How to Give Constructive Feedback Using the Plussing Technique

August 2, 2019

Prior to co-founding AWEC, Karen was a marketer, communicator and fundraiser, but her entrepreneurial story starts with her family – her father and grandfather were both business owners. She followed in their footsteps and founded a communications consulting company and an artisanal bakery, both of which taught her important lessons in entrepreneurship. 

“Building AWEC is both the most fulfilling and challenging work I have ever experienced,” she says.

In order to lead the AWEC program successfully, Karen must provide constant feedback to help develop people and encourage their personal and professional growth. One technique that has helped her to do so is ‘plussing’. 

In this article, Davide ‘Folletto’ Casali describes plussing, a method that Pixar Animation Studios (creators of the Toy Story and The Incredibles movies, and many others) popularized that consists of adding a constructive comment when critiquing the work of a team member. “Plussing is a simple concept that can have a big impact on how we cultivate a team dynamic and encourage open collaboration,” Karen says. 

Excellent Feedback Involves Addition Not Subtraction

While each company needs to find what works best for their culture, Karen highlights the importance of constant feedback in order to yield stronger team results. 

The article describes the core of plussing as accepting all offers and then improving on them. Making reference to a school-aged hobby as a performer, Karen likens plussing to a game of improv. “If you’re familiar with improv, it is critical to take what your improv partner has given you and build on it. If you don’t, the improv fails because you haven’t accepted what your partner has offered. When your partner looks good, you look good. The same goes in the workplace.” 

Even though not all ideas will work, it is important to be open to new suggestions as innovative ideas have been known to come from the most unexpected places. Another important principle to pay attention to when giving feedback is this: people must be separated from the problem. 

When delivering feedback, consider replacing statements like ‘your work plan’ with ‘that work plan’ to reduce the chances of defensiveness and discourage judgement. “The key is to always add to an idea or improve on an existing one, and never remove-only”, she says. 

There is Infinite Room for Growth.

The success of the first AWEC cohort shows the benefits of plussing as a key part of Karen’s leadership.

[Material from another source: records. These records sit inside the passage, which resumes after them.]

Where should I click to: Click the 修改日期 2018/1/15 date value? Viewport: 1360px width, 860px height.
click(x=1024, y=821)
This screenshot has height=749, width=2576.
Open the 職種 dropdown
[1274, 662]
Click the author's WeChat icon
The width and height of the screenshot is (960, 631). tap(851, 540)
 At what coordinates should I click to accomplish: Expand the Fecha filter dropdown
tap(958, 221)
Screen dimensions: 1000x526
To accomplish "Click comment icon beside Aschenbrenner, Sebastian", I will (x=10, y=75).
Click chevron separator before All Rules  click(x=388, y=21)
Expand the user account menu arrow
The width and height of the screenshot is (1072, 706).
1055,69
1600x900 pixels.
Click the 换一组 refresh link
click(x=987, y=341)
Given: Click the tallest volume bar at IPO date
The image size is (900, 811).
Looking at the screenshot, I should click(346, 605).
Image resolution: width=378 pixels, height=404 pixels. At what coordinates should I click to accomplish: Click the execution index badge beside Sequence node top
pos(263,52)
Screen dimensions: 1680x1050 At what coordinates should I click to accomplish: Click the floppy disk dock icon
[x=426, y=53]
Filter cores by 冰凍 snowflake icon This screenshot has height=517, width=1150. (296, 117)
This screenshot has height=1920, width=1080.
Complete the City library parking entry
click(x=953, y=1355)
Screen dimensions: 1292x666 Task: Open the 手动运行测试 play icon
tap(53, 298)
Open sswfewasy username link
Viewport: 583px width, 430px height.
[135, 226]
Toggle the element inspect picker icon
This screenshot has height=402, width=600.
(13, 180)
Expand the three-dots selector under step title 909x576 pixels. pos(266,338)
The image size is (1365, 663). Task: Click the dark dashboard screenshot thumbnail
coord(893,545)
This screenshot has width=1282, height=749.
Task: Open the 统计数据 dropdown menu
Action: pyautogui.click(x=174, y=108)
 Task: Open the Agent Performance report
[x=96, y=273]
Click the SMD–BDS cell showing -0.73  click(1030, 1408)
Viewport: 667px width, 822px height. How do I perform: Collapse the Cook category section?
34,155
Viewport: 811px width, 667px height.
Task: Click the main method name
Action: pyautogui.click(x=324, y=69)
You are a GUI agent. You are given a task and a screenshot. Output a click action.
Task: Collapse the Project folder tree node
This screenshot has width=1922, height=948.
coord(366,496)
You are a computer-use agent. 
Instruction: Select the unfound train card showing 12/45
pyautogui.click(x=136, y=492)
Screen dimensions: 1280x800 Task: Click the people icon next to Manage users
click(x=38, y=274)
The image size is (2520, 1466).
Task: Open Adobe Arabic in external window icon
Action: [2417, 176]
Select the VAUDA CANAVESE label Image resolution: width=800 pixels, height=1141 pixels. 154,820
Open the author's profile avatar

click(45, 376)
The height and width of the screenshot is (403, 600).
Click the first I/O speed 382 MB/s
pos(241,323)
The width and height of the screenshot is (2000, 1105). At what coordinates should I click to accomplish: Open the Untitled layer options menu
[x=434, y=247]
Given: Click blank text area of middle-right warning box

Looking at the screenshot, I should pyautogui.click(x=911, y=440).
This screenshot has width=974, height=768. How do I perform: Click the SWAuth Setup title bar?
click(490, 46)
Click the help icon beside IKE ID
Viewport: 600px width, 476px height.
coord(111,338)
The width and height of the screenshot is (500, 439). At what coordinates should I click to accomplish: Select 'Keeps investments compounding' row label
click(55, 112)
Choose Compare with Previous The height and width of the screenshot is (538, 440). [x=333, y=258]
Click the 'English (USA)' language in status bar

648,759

The ripple effect of this culture is evident in the way cohort members share feedback among themselves after completing assignments and group projects.

“You many think you know the best way to do something, but by being open to constructive feedback, you may uncover a totally new way of doing business,” she says.

Even though integrating plussing into her interactions with the AWEC team is a work-in-progress, Karen encourages leaders by saying: “It is important for people in positions of authority to consciously adhere to a plussing approach (or something like it) in order to give team members room to grow, experiment and improve.”